HashMap High-Frequency Interview Q&A

Back

This page is a review checklist after reading the source code. The Q&A is based on JDK 8 HashMap, with occasional comparisons to JDK 7.

1) What is the underlying data structure of HashMap? What’s the difference between JDK 7 and JDK 8?

Answer:

JDK 7: array + linked list. Each bucket uses a linked list to resolve hash collisions.
JDK 8: array + linked list + red–black tree. A long collision chain may be treeified into a red–black tree to reduce lookup time.
Another important change: JDK 7 inserts nodes at the head of the bucket list, while JDK 8 uses tail insertion (and the resize/migration logic is also different).

2) What are the `put` / `get` flows? How is the bucket located? Why `(n - 1) & hash`?

Answer:

put flow (simplified):
1. Compute hashCode() for the key; JDK 8 applies a spread function: h ^ (h >>> 16) to get the final hash.
2. Compute the bucket index: index = (n - 1) & hash.
3. If the bucket is empty: insert directly.
4. If not empty: traverse the list/tree. If the same key exists (same hash and equals), overwrite the value; otherwise insert a new node (tail insert in JDK 8), and treeify/resize if needed.
get flow:
1. Compute hash and index the same way.
2. If bucket is empty, return null. Otherwise compare the first node, then search the list/tree according to the rules.
Why (n - 1) & hash:
- When n is a power of two, (n - 1) has all lower bits set to 1. Bitwise AND is equivalent to hash % n but typically faster.
- This also implies the capacity is expected to be a power of two.

2.1 Why do we “spread” / mix `hashCode()` (the perturbation in JDK 8)?

Answer:

Many hashCode() implementations have “good” high bits but “bad” low bits. Since bucket indexing uses low bits heavily, poor low-bit distribution can cause heavy clustering.
JDK 8 uses h ^ (h >>> 16) to fold high-bit information into low bits so the low bits become more random, reducing systematic collisions.
This mixing is cheap (a few bit ops) but can significantly improve distribution in extreme cases.

2.2 Why must we use `(n - 1) & hash` instead of `% n`?

Answer:

Bitwise AND is generally faster than modulo.
With n being a power of two, (n - 1) & hash is exactly equivalent to hash % n.
Combined with the spread function, it gives good distribution with a simple implementation.

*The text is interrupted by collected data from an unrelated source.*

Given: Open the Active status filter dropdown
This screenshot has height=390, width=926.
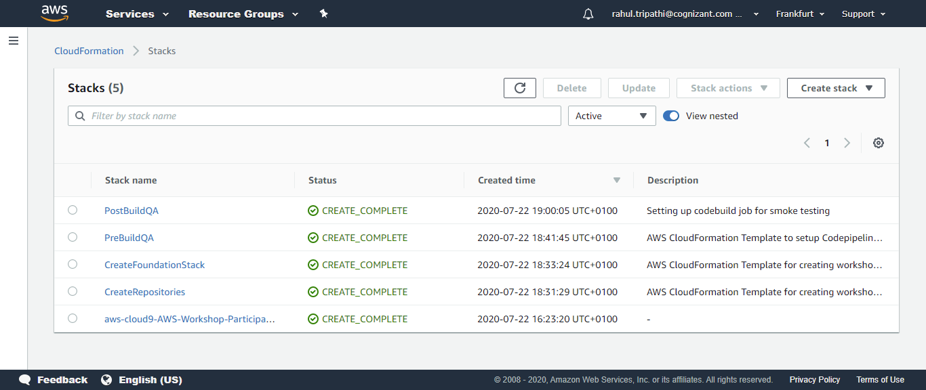Looking at the screenshot, I should tap(612, 116).
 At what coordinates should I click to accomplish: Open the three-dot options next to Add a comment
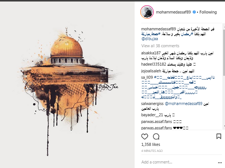pos(220,162)
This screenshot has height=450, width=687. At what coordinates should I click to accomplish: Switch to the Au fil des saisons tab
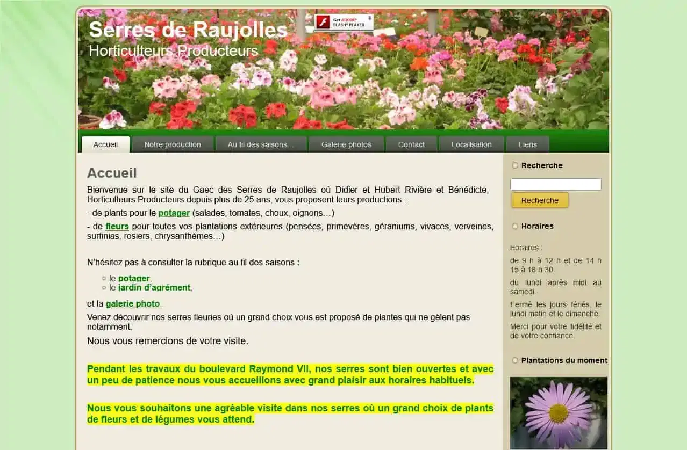pos(261,144)
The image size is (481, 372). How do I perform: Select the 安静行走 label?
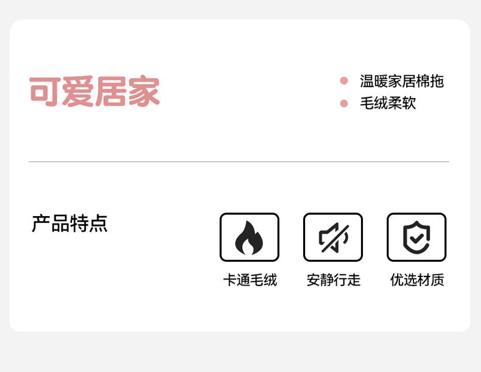pos(334,280)
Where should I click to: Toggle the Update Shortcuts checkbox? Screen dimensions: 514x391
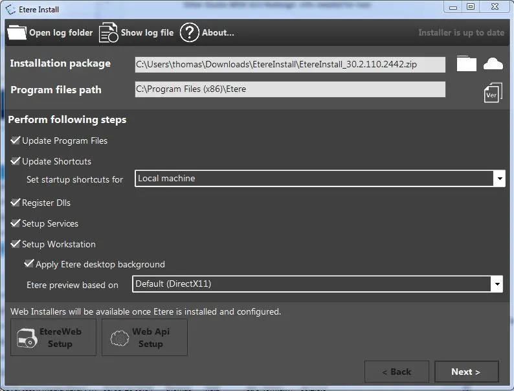click(16, 161)
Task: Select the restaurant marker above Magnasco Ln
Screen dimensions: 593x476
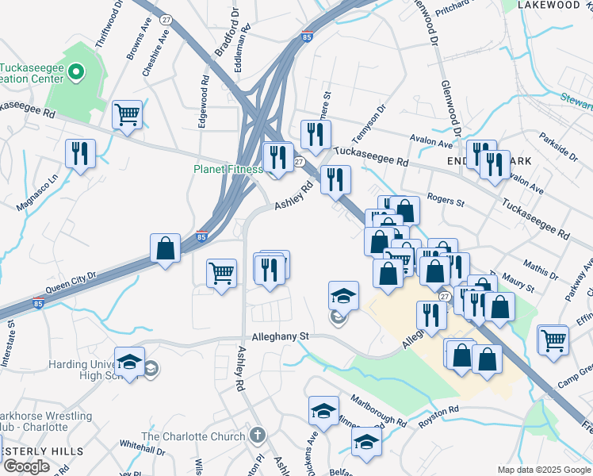Action: click(80, 156)
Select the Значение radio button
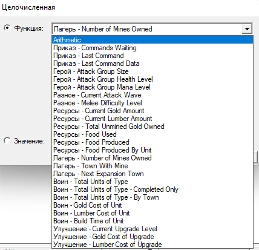 (7, 140)
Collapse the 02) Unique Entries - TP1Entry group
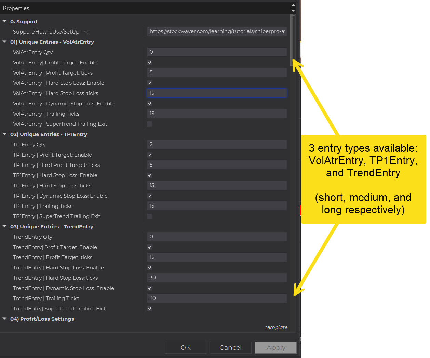The width and height of the screenshot is (430, 358). [5, 134]
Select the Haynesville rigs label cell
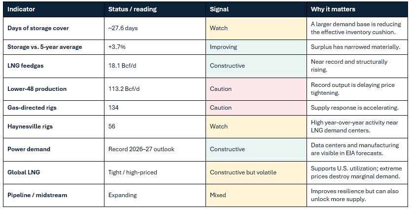Screen dimensions: 410x209 click(x=54, y=126)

2.3 Why must the capacity be a power of two?

Answer:

To make (n - 1) & hash fully equivalent to % n, n must be a power of two. Otherwise, you lose some bit combinations and the distribution becomes uneven.
When resizing from oldCap to newCap = oldCap * 2, you only need to check hash & oldCap to decide whether an entry stays at the original index or moves to index + oldCap—no modulo recomputation needed.
In short: power-of-two capacity enables fast indexing + simple migration + decent distribution.

3) How are hash collisions handled? How do linked lists / red–black trees search and insert?

Answer:

A collision means multiple keys map to the same bucket.
Linked list: linear scan; a key matches if “hash equal and equals true”. If not found, insert (tail in JDK 8).
Red–black tree: locate in the tree based on hash/comparability/tie-breaking rules; insert and rebalance. Average/worst lookup is around (O(\log n)) within that bucket.

4) How does HashMap decide two keys are equal? Is equal `hashCode` enough? What does `equals` do?

Answer:

HashMap treats keys as the same if: same hash AND (reference-equal OR equals returns true).
Same hashCode does not mean objects are equal; it only suggests they may land in the same bucket. Final confirmation requires equals.
For custom keys, implement equals/hashCode correctly: equals true ⇒ hashCode must be equal.

5) Why does HashMap require the capacity to be a power of two?

Answer:

Allows (n - 1) & hash instead of % n.
More importantly: the power-of-two design works well with hash spreading to make low bits more evenly distributed, reducing collisions.
Migration during doubling resize is simpler and faster (see the lo/hi split in Q7).

6) When does resizing happen? How is `threshold` computed? What is the default load factor and why `0.75`?

Answer:

Primary trigger: size > threshold (after a structural insert, if size exceeds threshold, resize).
threshold = capacity * loadFactor.
Default loadFactor = 0.75: a trade-off between memory usage and collision probability. Larger saves memory but increases collisions; smaller reduces collisions but wastes space.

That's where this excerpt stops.